The murder trial of the men charged on the testimony of brothers and self-confessed UVF members Ian and Robert Stewart was one of the most expensive in the history of Northern Ireland, with the bill estimated to top £10 million.

Mr Baggott, who reiterated his support for the prosecutors’ decision to pursue the charges, said it was right to see if things could be done more efficiently, but he said money issues could never be allowed to rule out a prosecution.

“I think it’s right to look at the cost,” he told members of the Policing Board at its monthly meeting in Belfast.

“But you know something, I wouldn’t want to live in a system where when someone walks into a police station ... and our legal duty is then to pursue the process, then we say ‘oh awfully sorry, it’s far too expensive’.

“The offences we are investigating are the most serious - murder, blackmail, robbery, deep oppression of communities over many years and we do it through the justice system.

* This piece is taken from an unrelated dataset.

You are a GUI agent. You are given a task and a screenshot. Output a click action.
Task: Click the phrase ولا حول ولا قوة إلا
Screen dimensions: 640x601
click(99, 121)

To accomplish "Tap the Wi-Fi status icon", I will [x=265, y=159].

“So I don’t believe you should start with criteria around cost. It’s absolutely right to see if you could do it more efficiently, but if we did it in that way (on basis of cost) we would be in a bad place.”

With 14 senior barristers and 13 junior counsel representing the legal aid-supported defendants during the five month trial, along with the bill for the Crown’s one senior counsel and two juniors, and police and judicial costs, well-placed legal sources have estimated that the final bill could be £10 million.

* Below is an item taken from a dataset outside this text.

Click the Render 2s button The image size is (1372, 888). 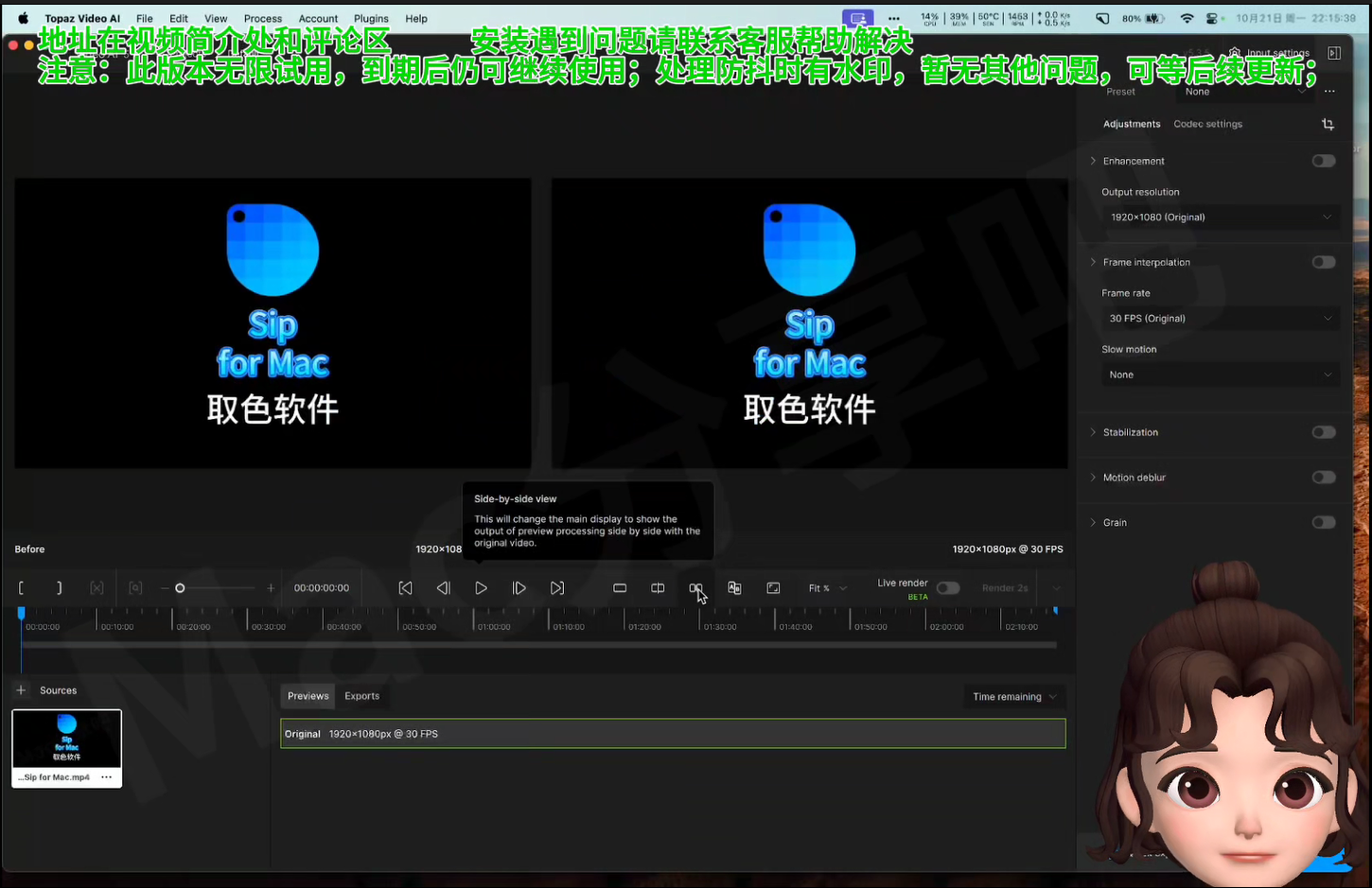pyautogui.click(x=1004, y=587)
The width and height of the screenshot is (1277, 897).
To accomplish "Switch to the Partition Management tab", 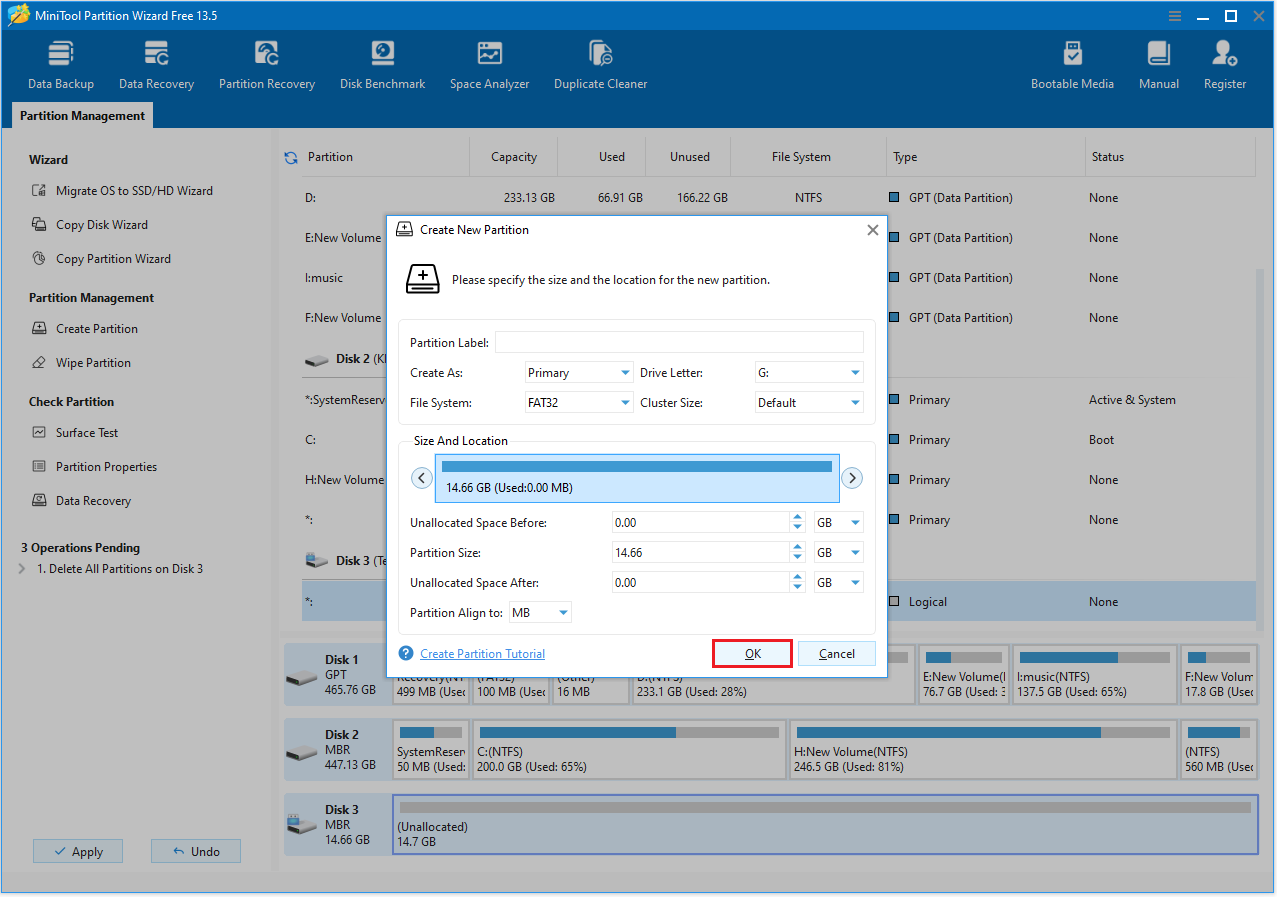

Mr Baggott said it was important to make clear that the case did not collapse - the men accused of the murder of UDA chief Tommy English were just found not guilty.

“That’s a significant difference,” he said.

“That’s the way the system works, the police take their statements and provide witness accounts, the Public Prosecution Service (PPS) make the decisions, that’s their role within legislation, and then the whole integrity of witness evidence gets thoroughly tested through cross examination in due process.”

He added: “That’s called a judicial process in a democracy.”

The chief constable said the PPS made the right choices.“Because something ends up with a non guilty plea doesn’t mean to say it was wrong,” he said.

He added: “If we didn’t allow courts to test the evidence we would be in a totalitarian society and we’re not.”

Assistant Chief Constable Drew Harris also fielded questions about the trial during the meeting in the board’s Clarendon Dock headquarters.

Noting that the brothers were interviewed more than 300 times, he said the police took great care in dealing with the so-called “assisting offenders”.

He said the PSNI remained committed to using accomplice evidence as a way to bring criminals to justice.

But he said police could only do so much with the witnesses and could never replicate what would happen during trial.

“We can only take the process so far,” he said. “To actually school them would be wrong.”

He declined to comment when pressed by the DUP’s Jonathan Craig whether the brothers had lived up to the deal to tell the truth in the witness box.

Mr Harris said that was a matter the PPS was reviewing.

He said accomplice evidence was used “sparingly” and in the public interest.

“It provides one tool in which to address serious crime and serious criminality,” he said.

“Not to have it would allow those who seek to inflict serious harm, it would allow them to evade justice and that will not be tolerated.”